In the first case, when the locations were not partitioned for calculation of the pivotal quantities, it was found that the 10th and 90th percentiles of ordered pivotal discrepancy quantities were within the corresponding nominal percentiles of (12.76, 56.33). This suggests that the model provided a good fit to each of the three simulated data sets. In the second case, when the locations were partitioned into 3 even subsets to calculate the pivotal quantities, it was found that the 10th and 90th percentiles of the aggregated ordered pivotal discrepancy quantities were within the corresponding nominal percentiles of (1.827 and 27.11) when the model was applied to data set 1. The 10th and 90th percentiles of the aggregated ordered pivotal discrepancy quantities were, however, outside the nominal percentiles when the model was applied to data sets 2 and 3. This suggests that the model provides a good fit only to data set 1. A similar result was observed for the final case, with the locations being partitioned into three unequal subsets. It was found that the 10th and 90th percentiles of the aggregated ordered pivotal discrepancy quantities were within the corresponding nominal percentiles of (0.4894 and 31.71) when the model was applied to data set 1. The 10th and 90th percentiles of the aggregated ordered pivotal discrepancy quantities were, however, outside the nominal percentiles when the model was applied to data sets 2 and 3. This suggests that the model provides a good fit only to data set 1.

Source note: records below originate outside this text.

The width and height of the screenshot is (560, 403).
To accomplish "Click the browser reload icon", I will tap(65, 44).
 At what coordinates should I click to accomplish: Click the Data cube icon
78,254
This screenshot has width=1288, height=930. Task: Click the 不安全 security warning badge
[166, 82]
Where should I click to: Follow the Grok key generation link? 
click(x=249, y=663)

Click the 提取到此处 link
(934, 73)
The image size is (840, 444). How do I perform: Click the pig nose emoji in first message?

We would have expected that the model only provide a good fit to data set 1, because the model used to generate that data set is the same as the one being fitted. This is correctly executed in the two cases of partitioning. In the first case, the model provided a good fit to each data set, because a lack of partitioning caused a decrease in power to detect the differences. This is highlighted in Figs. 2, 3 and 4. In those figures, the pivotal discrepancy quantities from each model applied to each data set in each case of partitioning are plotted as a density, and are overlaid with the nominal densities. We see for each data set that when no partitioning occurs, there is sufficient overlap of the pivotal quantities observed and the nominal densities to suggest the model provides a good fit. This is also the case for the partitioning scenarios for data set 1, but not the case for data sets 2 and 3.

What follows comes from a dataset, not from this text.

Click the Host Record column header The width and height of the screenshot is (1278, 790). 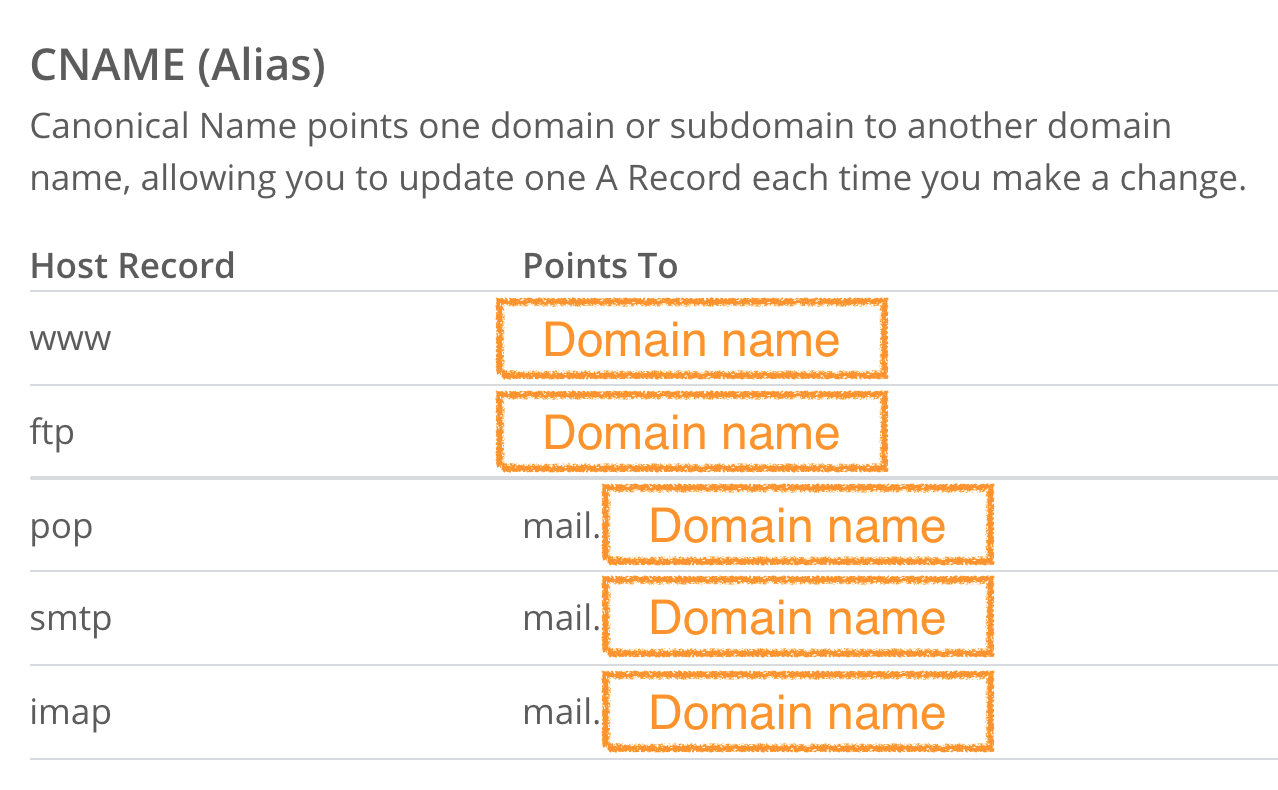point(133,265)
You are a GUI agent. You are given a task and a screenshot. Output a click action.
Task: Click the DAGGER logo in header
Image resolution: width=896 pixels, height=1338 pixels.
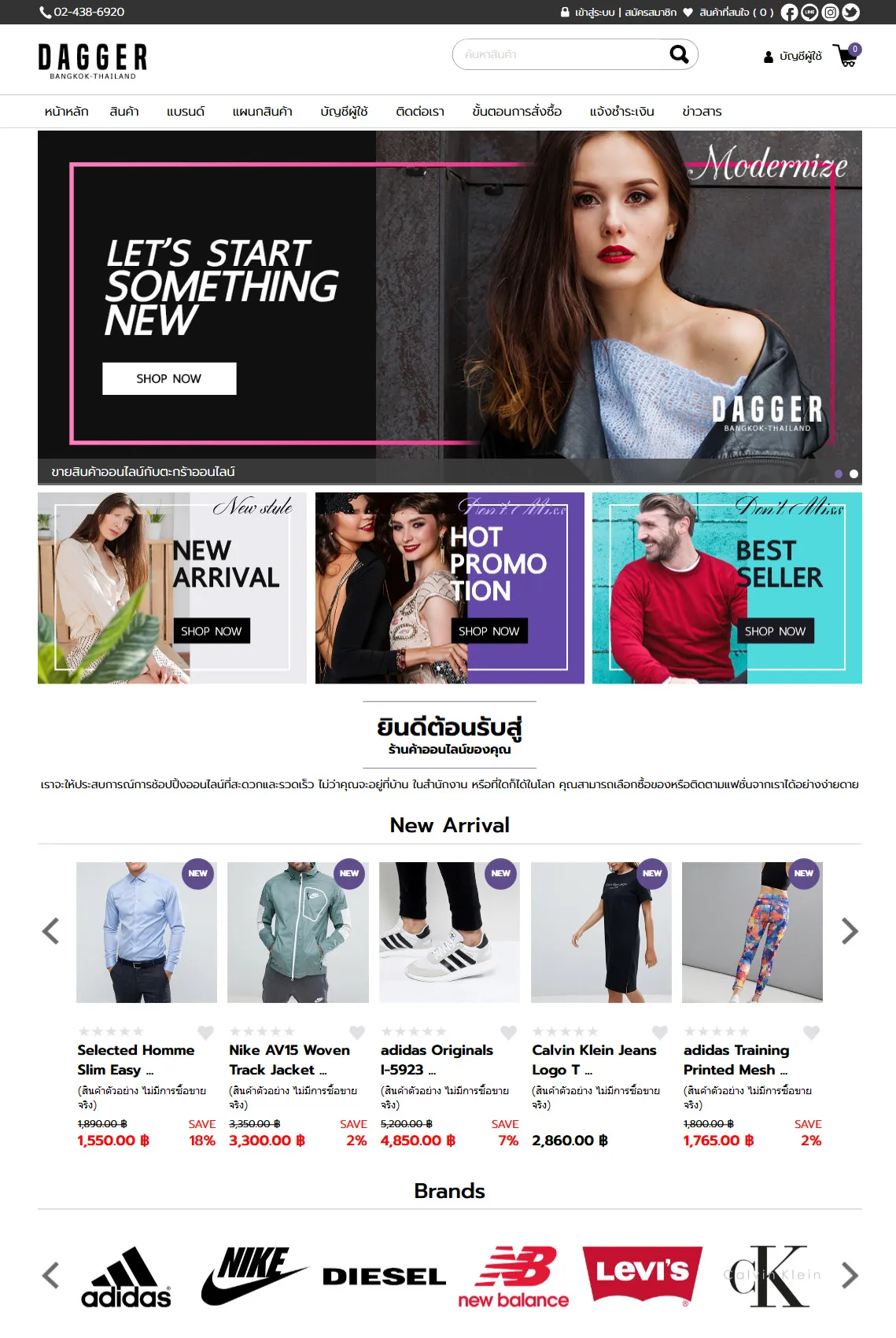(x=93, y=61)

For comparison we calculated the WAIC values when fitting the model with an exponential correlation function to all three datasets. The results in Table 2 show the smallest WAIC value for Dataset 3. This result is counterintuitive, however. Compared to the other two datasets, Dataset 3 has the worst model mis-specification and we would therefore expect it to have the highest WAIC value.